The results place Sustaera on what the company describes as a credible path to sub-$100-per-ton carbon removal, a threshold widely regarded as necessary for DAC to compete at scale with other decarbonization strategies.
Technology and Backers
Sustaera spun out of chemical engineering firm Susteon and closed a $10 million Series A round in December 2021 led by Breakthrough Energy Ventures, the climate fund backed by Bill Gates, and the Grantham Trust’s Neglected Climate Opportunities fund. The company uses an alkali-based sorbent material derived from an abundantly available natural mineral, and its process runs entirely on electricity rather than requiring fossil fuel heat sources.
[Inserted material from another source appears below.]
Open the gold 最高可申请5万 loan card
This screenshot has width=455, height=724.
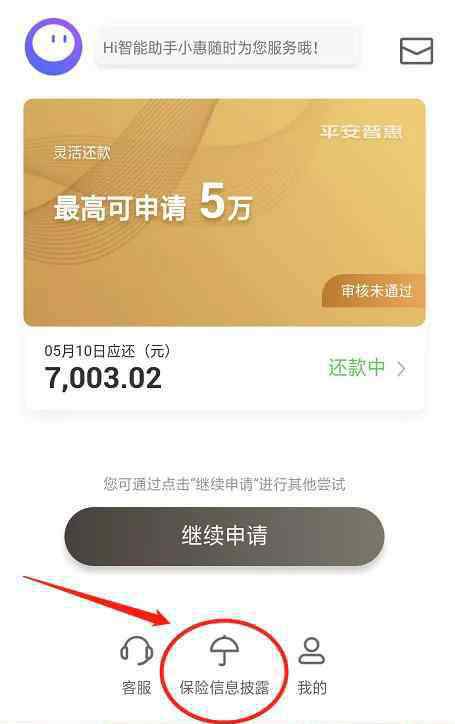click(224, 212)
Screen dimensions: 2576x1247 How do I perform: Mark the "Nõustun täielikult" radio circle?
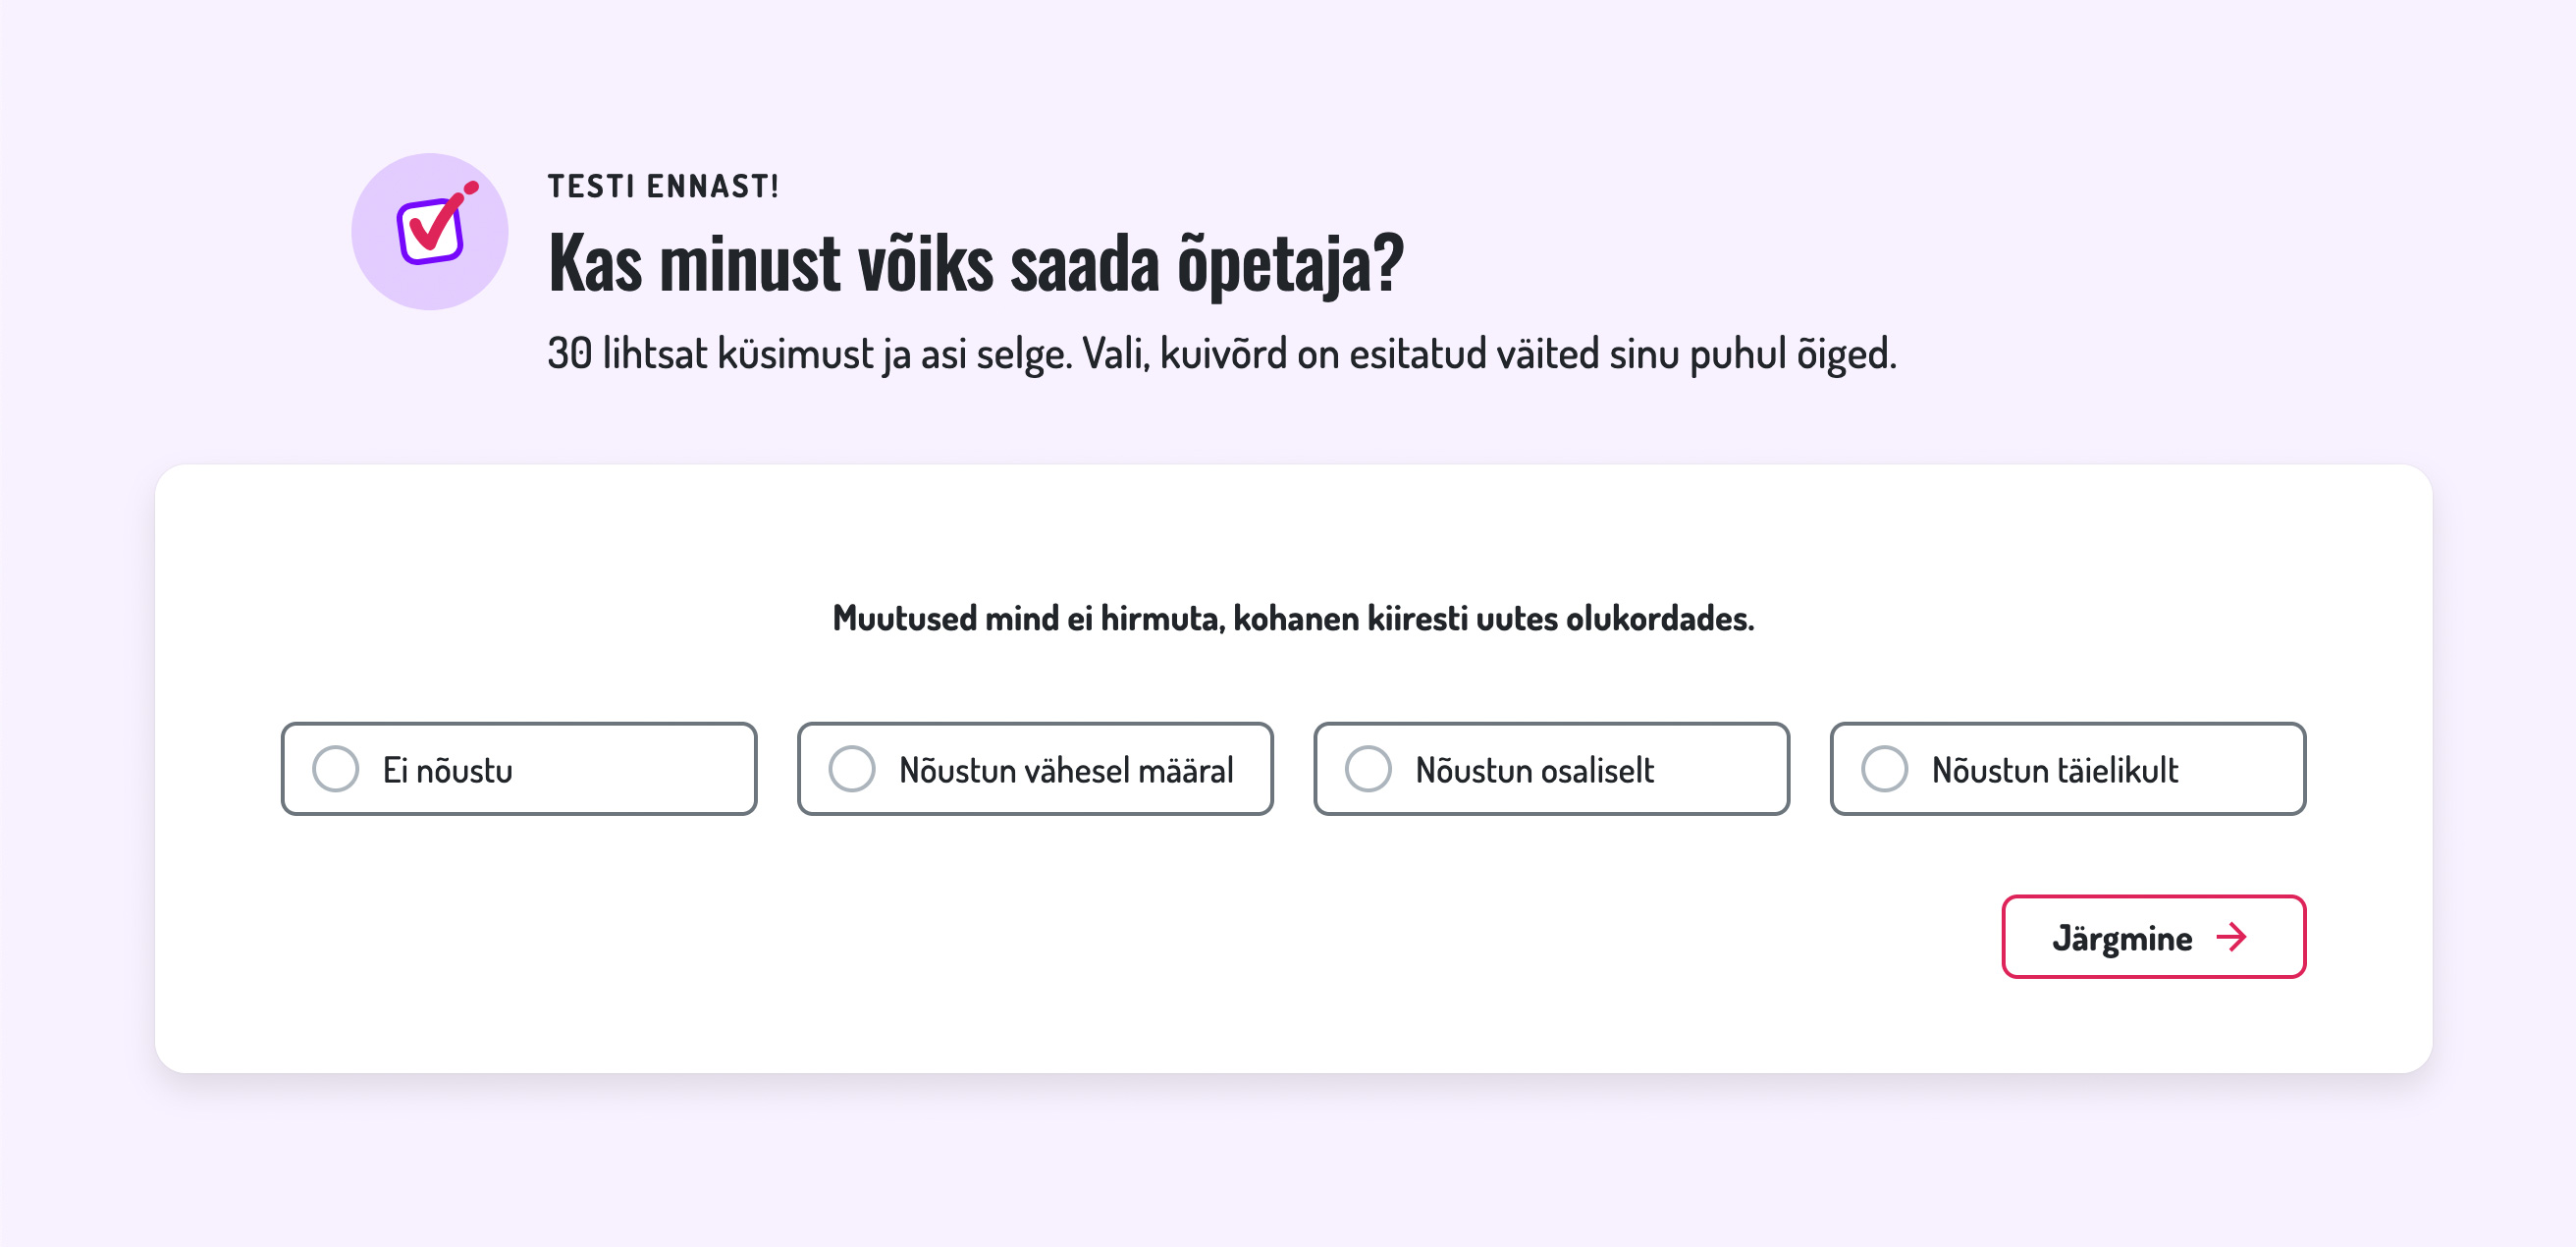click(x=1884, y=769)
Unlike liquid solvent systems or high-temperature solid sorbent approaches, Sustaera’s design uses no water and produces pure water as a byproduct, a characteristic CEO Ben Gardner highlighted as advantageous for deployment in water-stressed regions. “Developers can now capture carbon cost-effectively, whether for sequestration or utilization. The technology is beautifully simple,” Gardner said.
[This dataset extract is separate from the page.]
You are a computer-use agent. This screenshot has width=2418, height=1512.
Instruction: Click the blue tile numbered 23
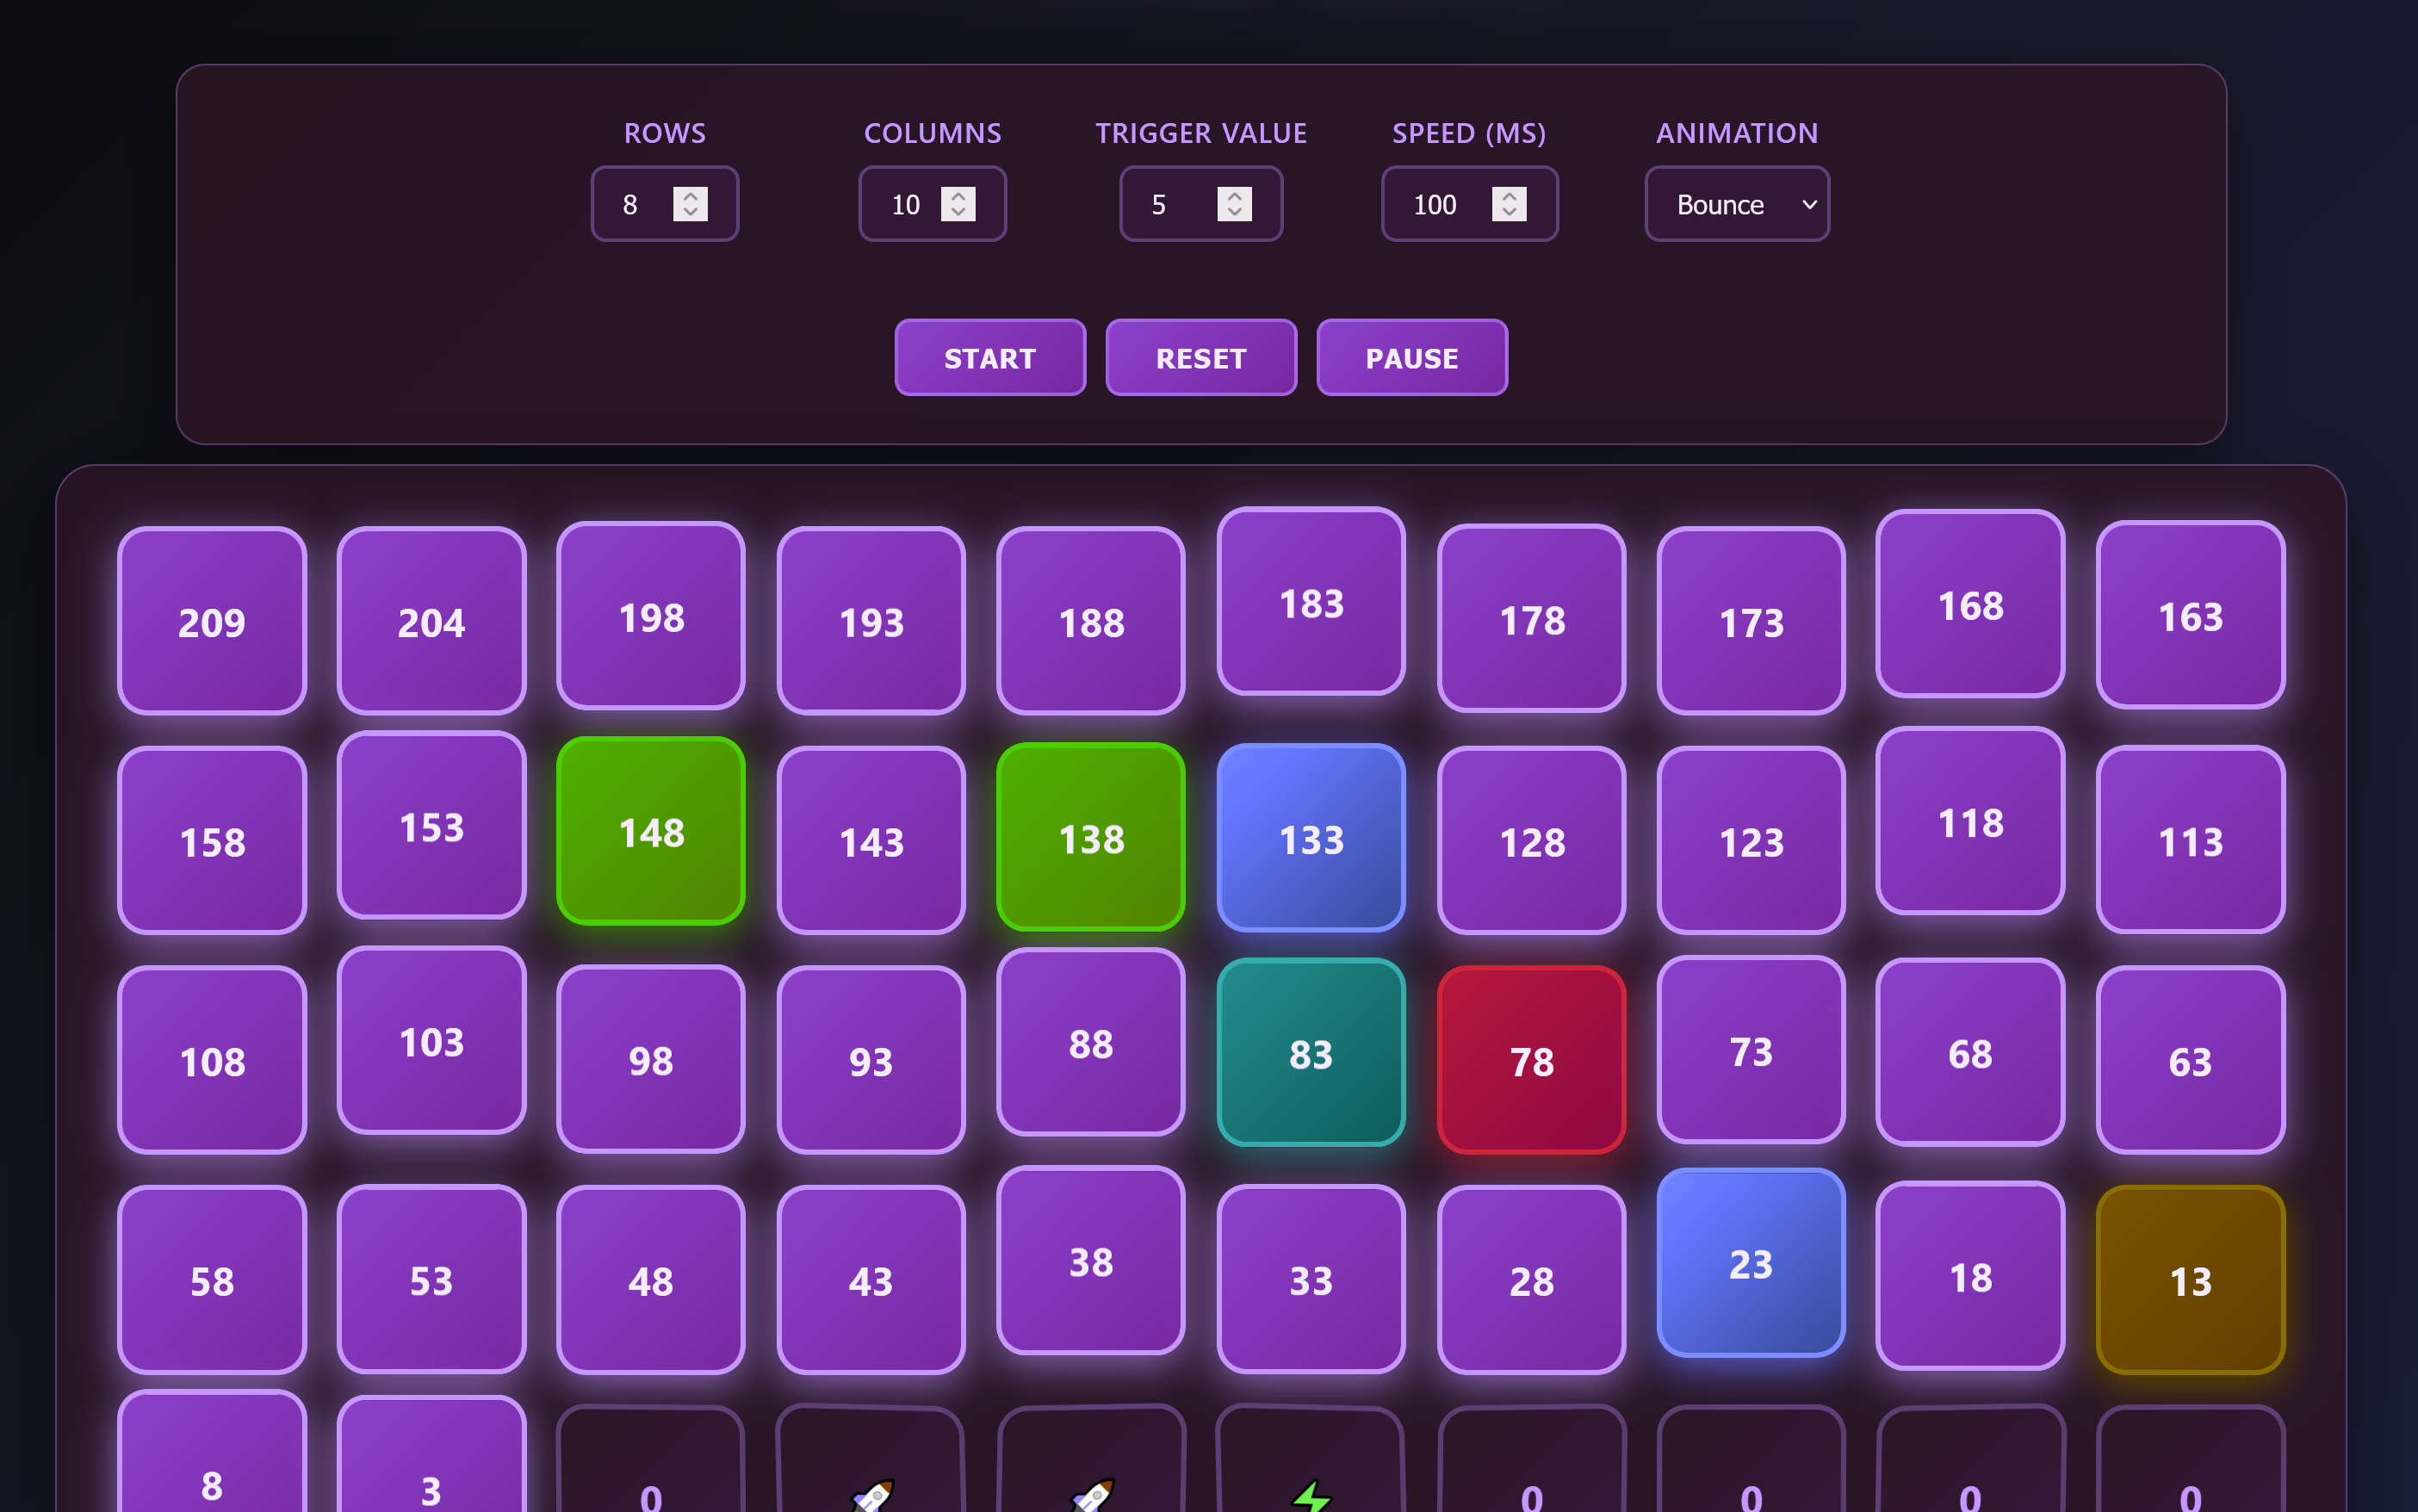click(1750, 1262)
The company has also been selected as one of 15 teams, from a pool of 1,133 entrants, to receive a $1 million XPRIZE Carbon Removal milestone prize, and has secured purchase agreements from Stripe and Shopify.
Industry Context
Sustaera’s announcement arrives as the broader DAC sector faces a reckoning over cost and scalability. The U.S. Department of Energy has committed billions to Regional Direct Air Capture Hubs, with Sustaera named as a technology provider for the Ankeron Hub project in the Pacific Northwest. Meanwhile, 1PointFive’s STRATOS facility in West Texas, backed by Occidental Petroleum, is progressing toward commissioning at a planned capacity of 500,000 tonnes per year.
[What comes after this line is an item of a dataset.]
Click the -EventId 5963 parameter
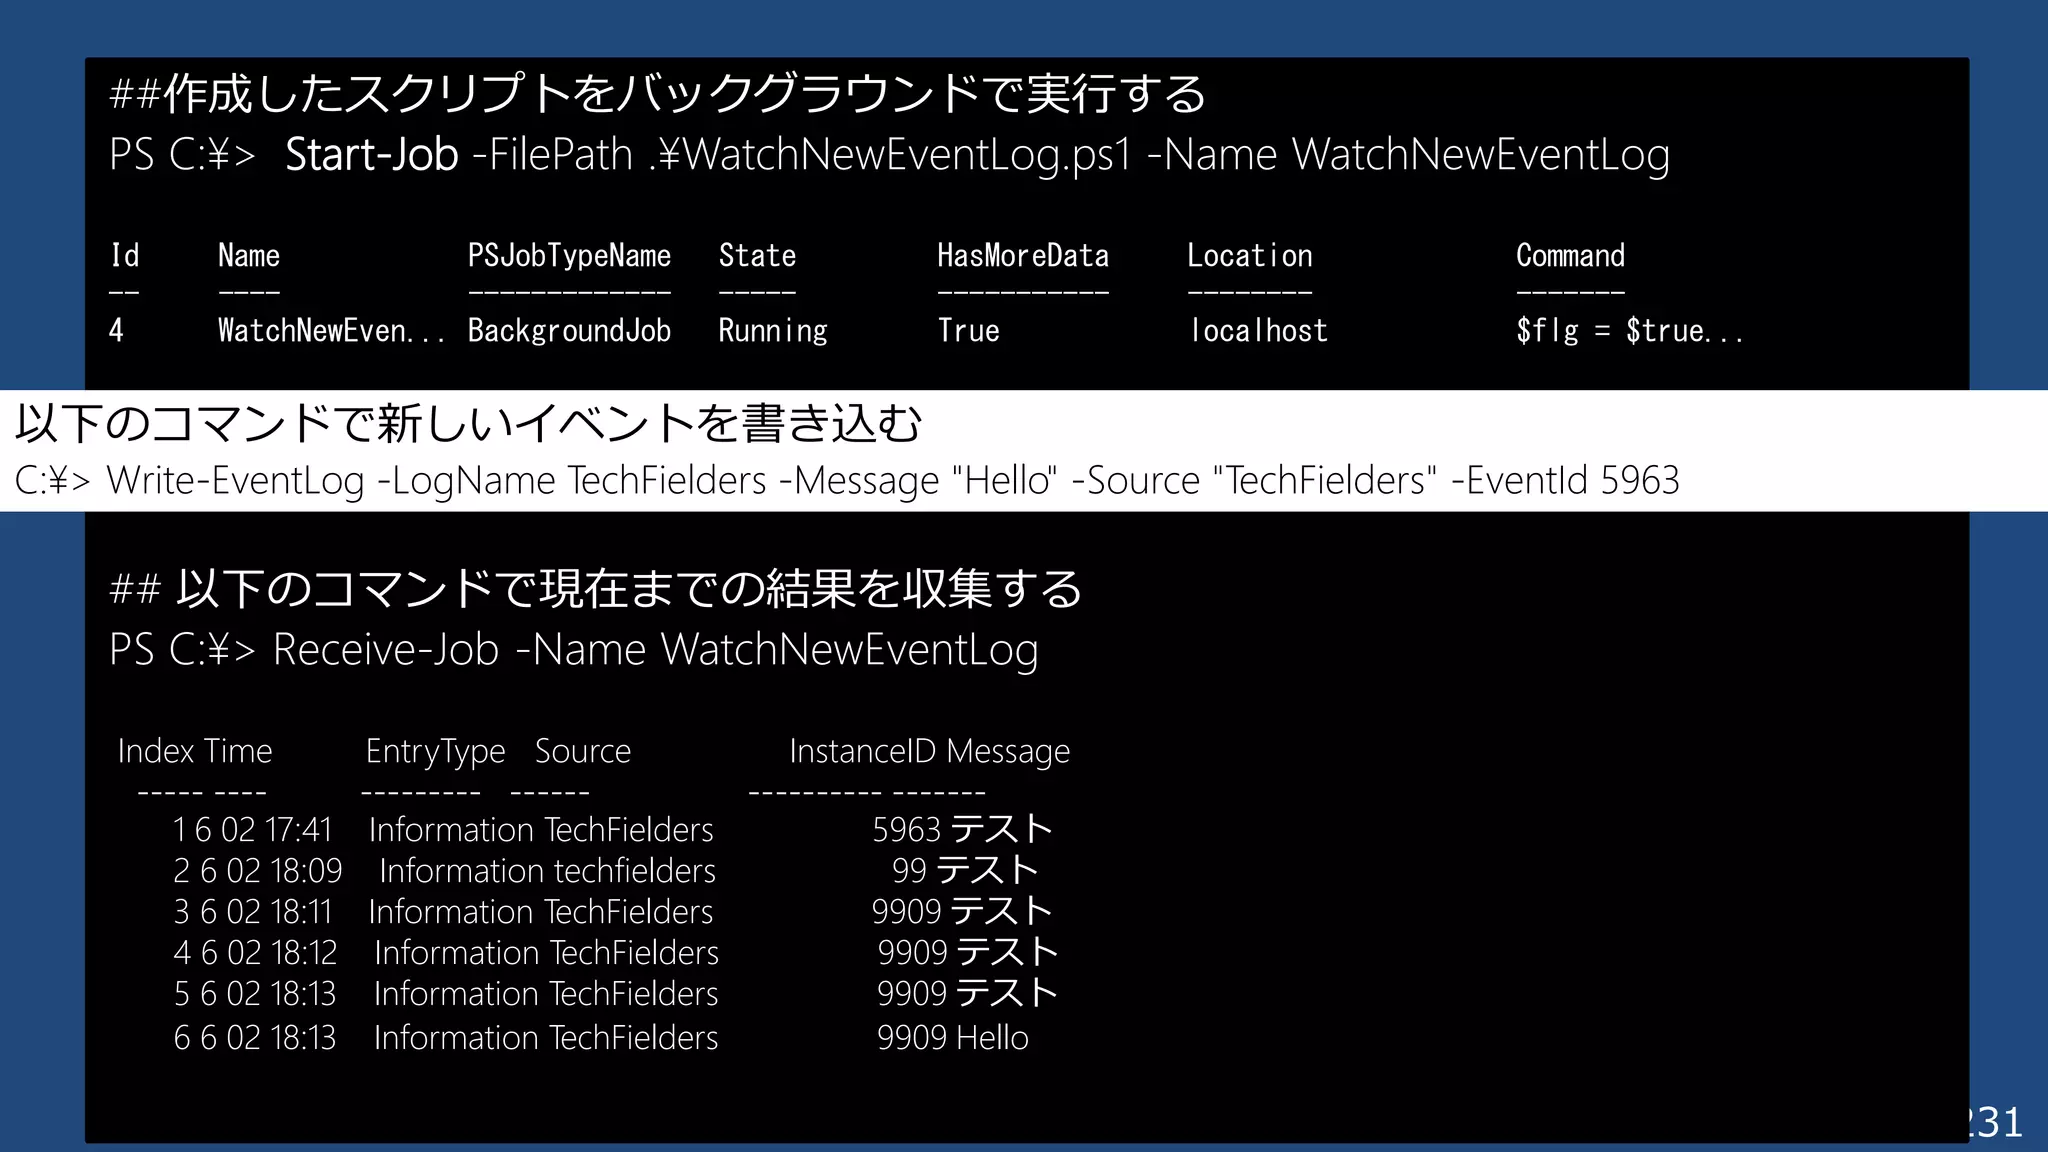 (1565, 481)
The federal Section 45Q tax credit offers up to $180 per tonne for CO2 permanently stored via DAC under the Inflation Reduction Act, a subsidy that remains essential for most projects at current cost levels. Sustaera’s claim of a path to sub-$100-per-ton removal, if validated at commercial scale, would represent a significant step toward economic viability independent of that subsidy.
What Remains Unproven
Sustaera’s 90 percent efficiency figure and cost projections have not yet been independently verified at scale. The company is currently in advanced talks with carbon removal project developers and has adopted a licensing model, but no large-scale commercial facility using its third-generation technology has been built. The gap between laboratory-validated performance and field deployment at thousands of tonnes per year has historically proven difficult for DAC startups to close. Whether Sustaera can maintain its efficiency and cost advantages as it scales will be the critical test in the months ahead.